TEXT UNDER STUDY:
__________________________________________________

NASA/Southwest Research Institute/Simone Marchi

NASA’s scientists have been mystified by the images of dwarf planet Ceres, sent back by the Dawn spacecraft. While they show many craters, they are all small and tiny. There are none of the big old craters they expected from a body that has been hurtling through space for 4.5 billion years.

The Kerwan crater is the largest at 280 kilometres wide, but only another 15 are wider than 100 kilometres.

Modelling based on asteroid collisions with other bodies suggests that Ceres should have up to 15 craters wider than 400 kilometres and another 40 larger than 100 kilometres.

A new study using Dawn data attempts to get to grips with the problem. 

“We concluded that a significant population of large craters on Ceres has been obliterated beyond recognition over geological time scales, which is likely the result of Ceres’ peculiar composition and internal evolution,” lead investigator Simone Marchi, from the Southwest Research Institute in Colorado, says of the research that was published in the journal Nature Communications.

“Whatever the process or processes were, this obliteration of large craters must have occurred over several hundred millions of years.”

__________________________________________________

DATA SECTION:

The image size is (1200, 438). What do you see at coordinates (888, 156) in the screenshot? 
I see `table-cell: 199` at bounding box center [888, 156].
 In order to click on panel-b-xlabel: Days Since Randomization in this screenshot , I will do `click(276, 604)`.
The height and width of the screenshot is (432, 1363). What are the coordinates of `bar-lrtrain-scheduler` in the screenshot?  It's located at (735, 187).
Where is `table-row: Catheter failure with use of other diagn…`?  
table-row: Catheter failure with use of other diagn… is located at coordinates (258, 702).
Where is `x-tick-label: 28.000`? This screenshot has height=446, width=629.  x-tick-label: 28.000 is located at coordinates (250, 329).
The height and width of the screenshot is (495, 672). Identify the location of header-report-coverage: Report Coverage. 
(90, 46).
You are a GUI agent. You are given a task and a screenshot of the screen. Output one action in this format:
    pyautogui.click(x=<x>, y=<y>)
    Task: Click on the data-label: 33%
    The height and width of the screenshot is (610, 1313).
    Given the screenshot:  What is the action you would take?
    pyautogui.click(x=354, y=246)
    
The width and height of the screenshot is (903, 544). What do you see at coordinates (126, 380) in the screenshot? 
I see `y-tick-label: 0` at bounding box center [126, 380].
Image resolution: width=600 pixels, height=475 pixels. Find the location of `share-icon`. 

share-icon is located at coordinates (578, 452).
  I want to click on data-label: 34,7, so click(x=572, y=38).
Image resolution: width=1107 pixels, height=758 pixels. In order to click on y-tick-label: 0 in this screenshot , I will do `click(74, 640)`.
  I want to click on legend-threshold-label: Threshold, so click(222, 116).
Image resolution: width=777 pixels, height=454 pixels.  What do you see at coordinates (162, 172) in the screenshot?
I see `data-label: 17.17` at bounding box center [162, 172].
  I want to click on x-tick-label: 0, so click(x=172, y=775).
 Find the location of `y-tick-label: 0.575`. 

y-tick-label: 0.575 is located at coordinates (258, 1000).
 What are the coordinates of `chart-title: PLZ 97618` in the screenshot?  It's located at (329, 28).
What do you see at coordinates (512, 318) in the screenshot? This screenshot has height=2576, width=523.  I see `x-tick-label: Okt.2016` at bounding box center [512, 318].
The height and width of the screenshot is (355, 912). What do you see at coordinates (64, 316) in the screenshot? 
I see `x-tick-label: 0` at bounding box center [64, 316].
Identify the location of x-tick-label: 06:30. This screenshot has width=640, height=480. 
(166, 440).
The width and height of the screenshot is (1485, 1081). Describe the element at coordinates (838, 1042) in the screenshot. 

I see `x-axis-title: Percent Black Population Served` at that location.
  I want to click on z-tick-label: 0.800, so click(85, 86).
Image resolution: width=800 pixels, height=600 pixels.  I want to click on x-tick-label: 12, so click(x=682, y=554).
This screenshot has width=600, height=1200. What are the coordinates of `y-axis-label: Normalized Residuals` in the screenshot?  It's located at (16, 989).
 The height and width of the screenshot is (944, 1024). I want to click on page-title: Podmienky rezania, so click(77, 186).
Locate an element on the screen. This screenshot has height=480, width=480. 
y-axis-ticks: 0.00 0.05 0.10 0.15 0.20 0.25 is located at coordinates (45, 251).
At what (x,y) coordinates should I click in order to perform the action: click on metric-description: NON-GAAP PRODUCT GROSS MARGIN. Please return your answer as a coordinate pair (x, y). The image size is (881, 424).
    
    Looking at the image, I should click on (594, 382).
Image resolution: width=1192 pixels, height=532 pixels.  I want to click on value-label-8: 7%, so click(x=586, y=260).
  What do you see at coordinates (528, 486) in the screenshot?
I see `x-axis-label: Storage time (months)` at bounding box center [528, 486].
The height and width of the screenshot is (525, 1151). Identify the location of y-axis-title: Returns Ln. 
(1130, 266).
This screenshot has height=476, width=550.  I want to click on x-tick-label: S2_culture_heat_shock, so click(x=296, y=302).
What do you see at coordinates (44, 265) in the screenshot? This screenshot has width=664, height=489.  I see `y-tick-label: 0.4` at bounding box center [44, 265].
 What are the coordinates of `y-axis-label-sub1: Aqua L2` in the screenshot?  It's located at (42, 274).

__________________________________________________

WORK ORDER A: From the listing, copy out word for word the lines starting at the one containing "This screenshot has width=600, height=1200." and ending at the one containing "y-axis-ticks: 0.00 0.05", including both of those lines.
WORK ORDER B: Continue the text on the missing large craters of Ceres from its last sentence onward.

TASK OUTPUT A:
This screenshot has width=600, height=1200. What are the coordinates of `y-axis-label: Normalized Residuals` in the screenshot?  It's located at (16, 989).
 The height and width of the screenshot is (944, 1024). I want to click on page-title: Podmienky rezania, so click(77, 186).
Locate an element on the screen. This screenshot has height=480, width=480. 
y-axis-ticks: 0.00 0.05 0.10 0.15 0.20 0.25 is located at coordinates (45, 251).

TASK OUTPUT B:
While it has few old craters, Ceres does have three large depressions called “planitiae”. They are covered with craters caused by relatively recent impacts, but the planitiae themselves could be the remains of bigger, older impacts.

One, Vendimia Planitia, lies just north of Kerwan and clearly formed much earlier than that crater.

Scientists believe the most likely explanation for the lack of impact marks is due to Ceres’ internal structure that is thought to contain layers of ice and salts near the surface. Being less dense than rock, ice or salts could “relax” after any impact and smooth out the surface.

Another theory is that cryogenic materials from cryovolcanic activity in the past could have buried the older, large craters. 

Either way, “somehow Ceres has healed its largest impact scars and renewed old, cratered surfaces”, Marchi said. 

Dawn has been orbiting Ceres since March 2015.